━━ Entries supplied

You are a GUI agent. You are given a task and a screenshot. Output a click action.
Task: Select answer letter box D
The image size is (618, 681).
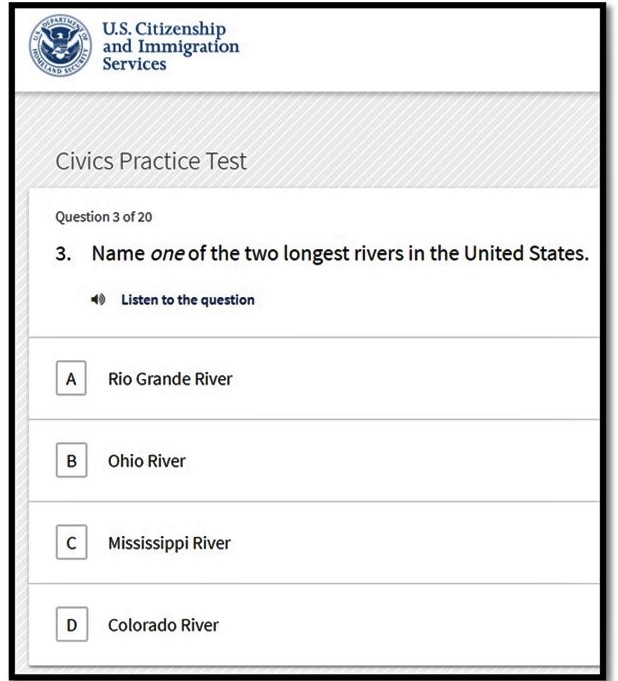(x=71, y=625)
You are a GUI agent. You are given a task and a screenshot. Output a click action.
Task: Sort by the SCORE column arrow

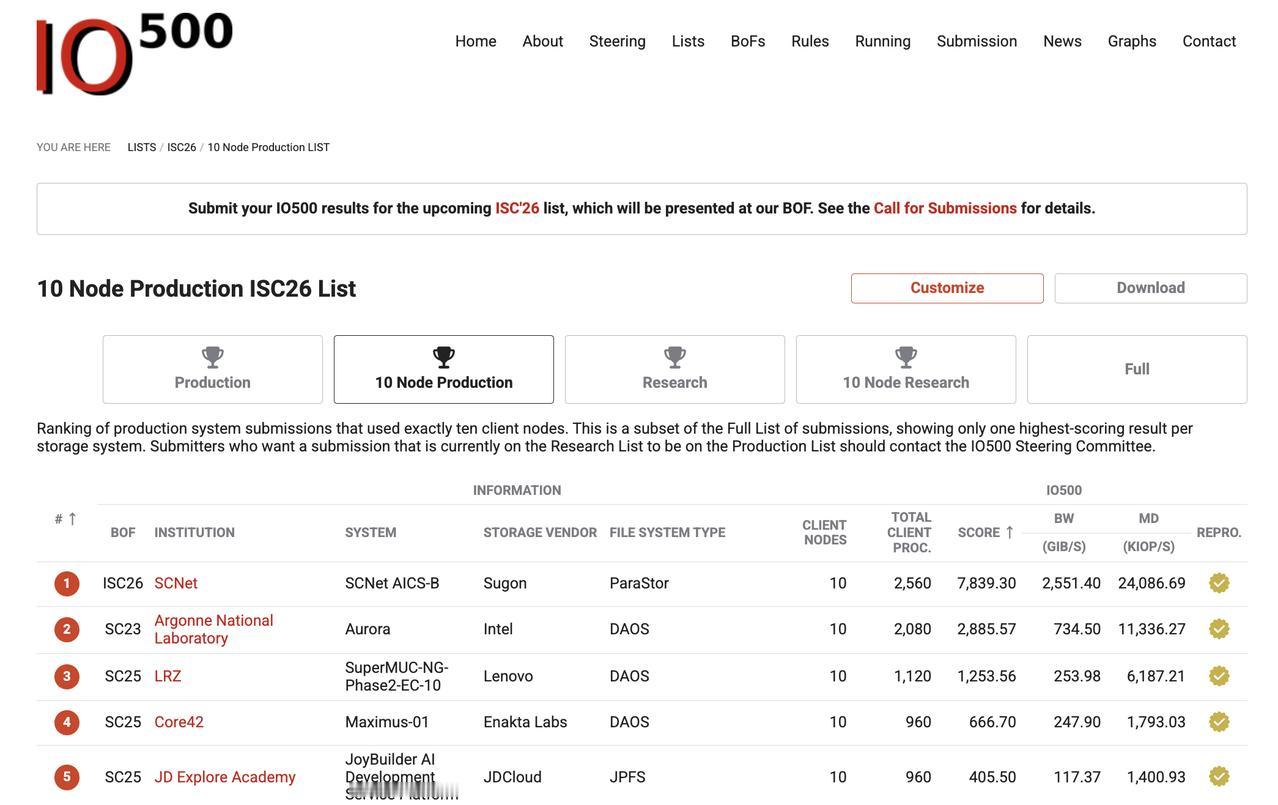[x=1009, y=532]
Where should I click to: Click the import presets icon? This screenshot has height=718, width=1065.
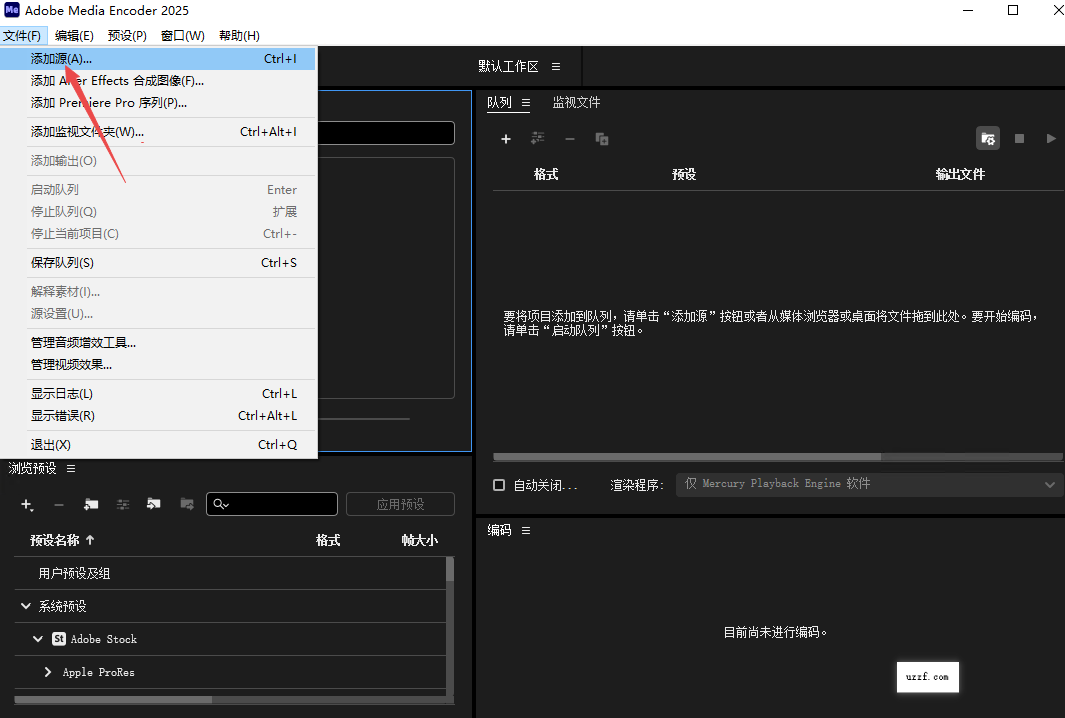tap(154, 505)
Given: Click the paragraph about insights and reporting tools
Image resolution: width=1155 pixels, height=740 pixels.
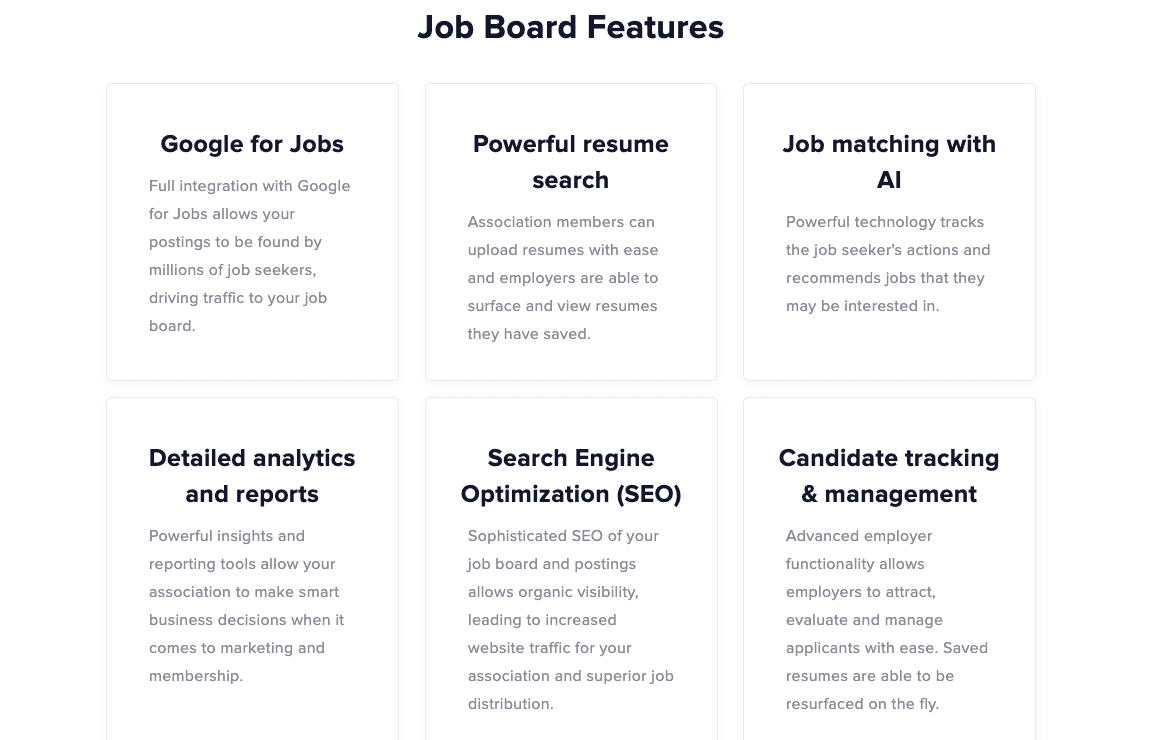Looking at the screenshot, I should [x=246, y=606].
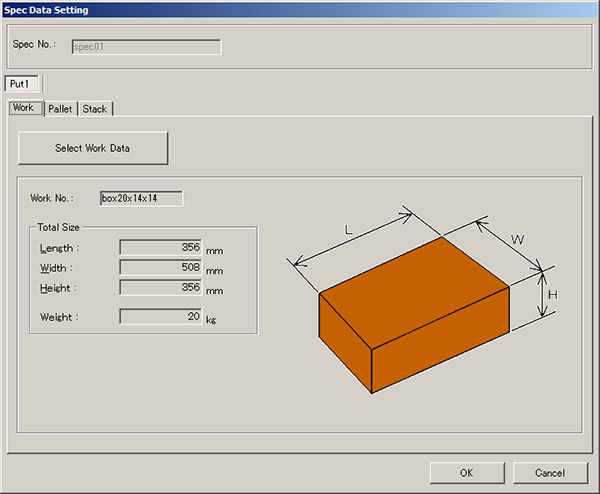
Task: Click the L dimension label on diagram
Action: (348, 230)
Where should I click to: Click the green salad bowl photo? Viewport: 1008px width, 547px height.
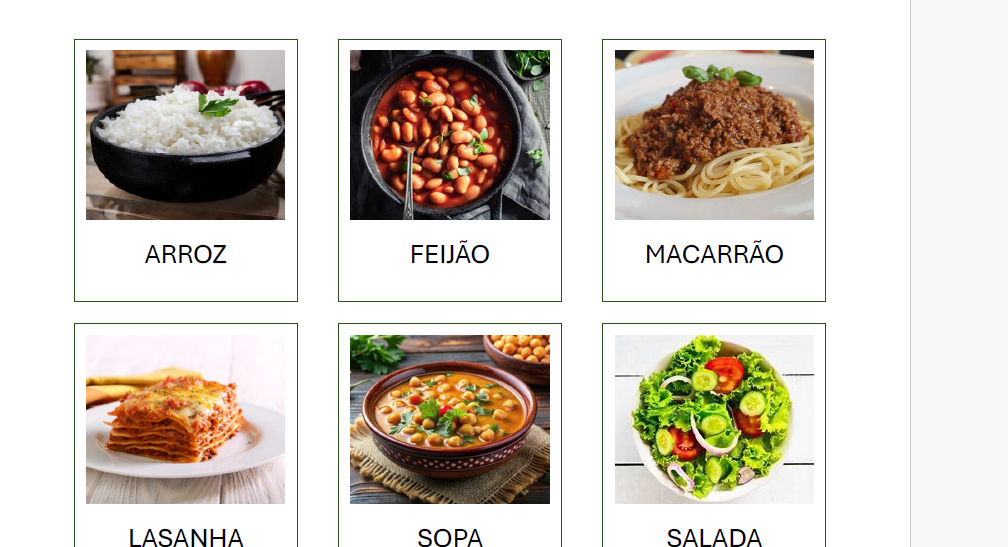coord(714,419)
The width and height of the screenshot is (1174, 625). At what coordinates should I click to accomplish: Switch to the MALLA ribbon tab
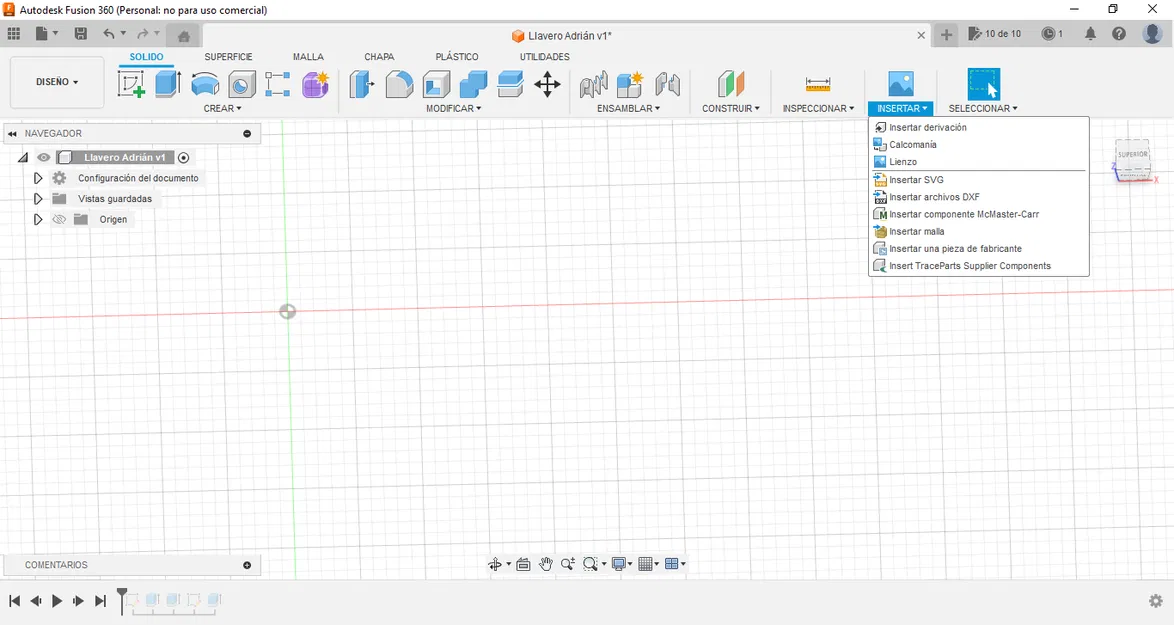(308, 57)
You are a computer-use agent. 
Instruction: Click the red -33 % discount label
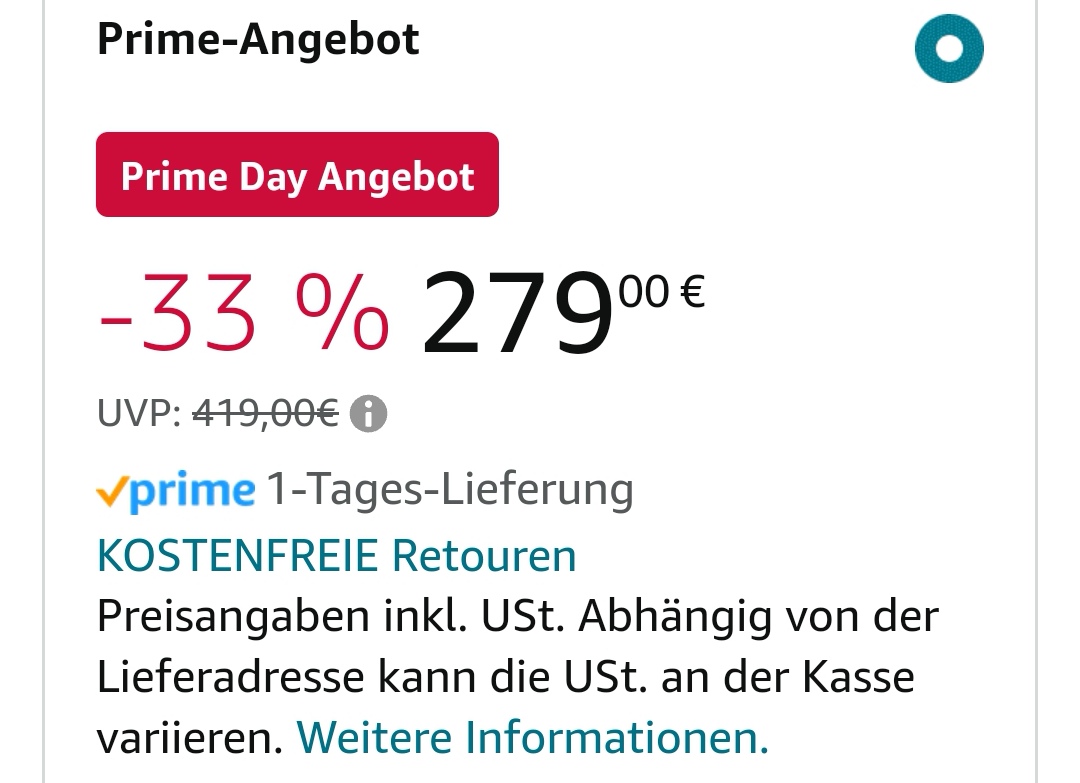[244, 313]
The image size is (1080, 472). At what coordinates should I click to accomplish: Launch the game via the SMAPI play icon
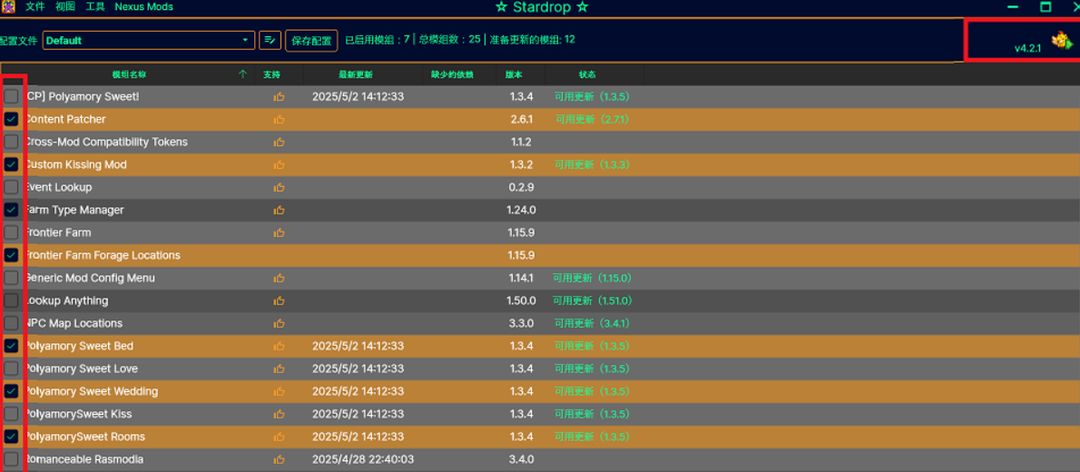1061,41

━━━━

▶ _Your task_: Word for word and without pictures, restate only the lines running from the one that contains "Task: Select answer letter box D" through the last line of the listing above.

▶ _Expected answer_:
Task: Select answer letter box D
The image size is (618, 681).
(x=71, y=625)
You are a GUI agent. You are given a task and a screenshot. Output a click action.
Task: Sort by the SCORE column arrow

[x=1009, y=532]
Where should I click to: Click the import presets icon? This screenshot has height=718, width=1065.
tap(154, 505)
Given: Click the paragraph about insights and reporting tools
Image resolution: width=1155 pixels, height=740 pixels.
Looking at the screenshot, I should [x=246, y=606].
Task: Click the L dimension label on diagram
Action: (348, 230)
Where should I click to: Click the green salad bowl photo? Viewport: 1008px width, 547px height.
coord(714,419)
The width and height of the screenshot is (1174, 625). At what coordinates should I click to accomplish: Switch to the MALLA ribbon tab
(308, 57)
You are a computer-use agent. 
Instruction: Click the red -33 % discount label
[244, 313]
The image size is (1080, 472). At what coordinates should I click to accomplish: Launch the game via the SMAPI play icon
1061,41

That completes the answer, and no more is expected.